Task data
==============================
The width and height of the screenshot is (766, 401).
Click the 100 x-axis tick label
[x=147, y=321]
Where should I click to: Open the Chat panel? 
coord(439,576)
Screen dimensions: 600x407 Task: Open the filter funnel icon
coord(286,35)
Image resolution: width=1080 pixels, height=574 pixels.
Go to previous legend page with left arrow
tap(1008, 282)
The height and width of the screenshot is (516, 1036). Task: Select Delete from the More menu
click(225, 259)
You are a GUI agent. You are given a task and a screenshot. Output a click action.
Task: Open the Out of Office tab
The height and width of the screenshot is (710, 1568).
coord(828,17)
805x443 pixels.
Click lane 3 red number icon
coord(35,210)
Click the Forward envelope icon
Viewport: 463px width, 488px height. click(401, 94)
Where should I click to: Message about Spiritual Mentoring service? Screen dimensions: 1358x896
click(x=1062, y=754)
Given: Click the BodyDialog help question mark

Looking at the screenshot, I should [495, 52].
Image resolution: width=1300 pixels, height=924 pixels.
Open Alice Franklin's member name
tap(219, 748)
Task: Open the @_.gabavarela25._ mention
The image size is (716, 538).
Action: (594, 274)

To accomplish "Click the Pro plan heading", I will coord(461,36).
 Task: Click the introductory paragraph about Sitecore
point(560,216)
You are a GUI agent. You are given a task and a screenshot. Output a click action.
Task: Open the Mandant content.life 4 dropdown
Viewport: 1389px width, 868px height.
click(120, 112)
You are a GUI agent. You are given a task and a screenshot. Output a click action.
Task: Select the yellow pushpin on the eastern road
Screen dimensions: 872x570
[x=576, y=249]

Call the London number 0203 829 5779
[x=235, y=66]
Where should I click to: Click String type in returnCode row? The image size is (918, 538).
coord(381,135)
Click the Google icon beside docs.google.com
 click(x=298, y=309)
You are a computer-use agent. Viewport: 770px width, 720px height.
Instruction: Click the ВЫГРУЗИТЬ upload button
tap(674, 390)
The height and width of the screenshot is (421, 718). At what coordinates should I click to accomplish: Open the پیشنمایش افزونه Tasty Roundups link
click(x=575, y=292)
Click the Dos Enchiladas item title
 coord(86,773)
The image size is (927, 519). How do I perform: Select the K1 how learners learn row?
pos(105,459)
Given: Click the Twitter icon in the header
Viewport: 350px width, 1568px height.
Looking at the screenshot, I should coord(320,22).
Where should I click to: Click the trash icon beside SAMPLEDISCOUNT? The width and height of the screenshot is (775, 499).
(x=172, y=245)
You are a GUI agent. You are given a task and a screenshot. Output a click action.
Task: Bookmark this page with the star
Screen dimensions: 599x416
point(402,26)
==============================
The lines from the one containing "The image size is (716, 538)." through the last line of the records are the answer; set them down exactly and add nothing.

The image size is (716, 538).
Action: (594, 274)

To accomplish "Click the Pro plan heading", I will coord(461,36).
 Task: Click the introductory paragraph about Sitecore
point(560,216)
You are a GUI agent. You are given a task and a screenshot. Output a click action.
Task: Open the Mandant content.life 4 dropdown
Viewport: 1389px width, 868px height.
click(120, 112)
You are a GUI agent. You are given a task and a screenshot. Output a click action.
Task: Select the yellow pushpin on the eastern road
Screen dimensions: 872x570
[x=576, y=249]

Call the London number 0203 829 5779
[x=235, y=66]
Where should I click to: Click String type in returnCode row? The image size is (918, 538).
coord(381,135)
Click the Google icon beside docs.google.com
 click(x=298, y=309)
You are a computer-use agent. Viewport: 770px width, 720px height.
Instruction: Click the ВЫГРУЗИТЬ upload button
tap(674, 390)
The height and width of the screenshot is (421, 718). At what coordinates should I click to accomplish: Open the پیشنمایش افزونه Tasty Roundups link
click(x=575, y=292)
Click the Dos Enchiladas item title
 coord(86,773)
The image size is (927, 519). How do I perform: Select the K1 how learners learn row?
pos(105,459)
Given: Click the Twitter icon in the header
Viewport: 350px width, 1568px height.
Looking at the screenshot, I should coord(320,22).
Where should I click to: Click the trash icon beside SAMPLEDISCOUNT? The width and height of the screenshot is (775, 499).
(x=172, y=245)
You are a GUI agent. You are given a task and a screenshot. Output a click action.
Task: Bookmark this page with the star
Screen dimensions: 599x416
point(402,26)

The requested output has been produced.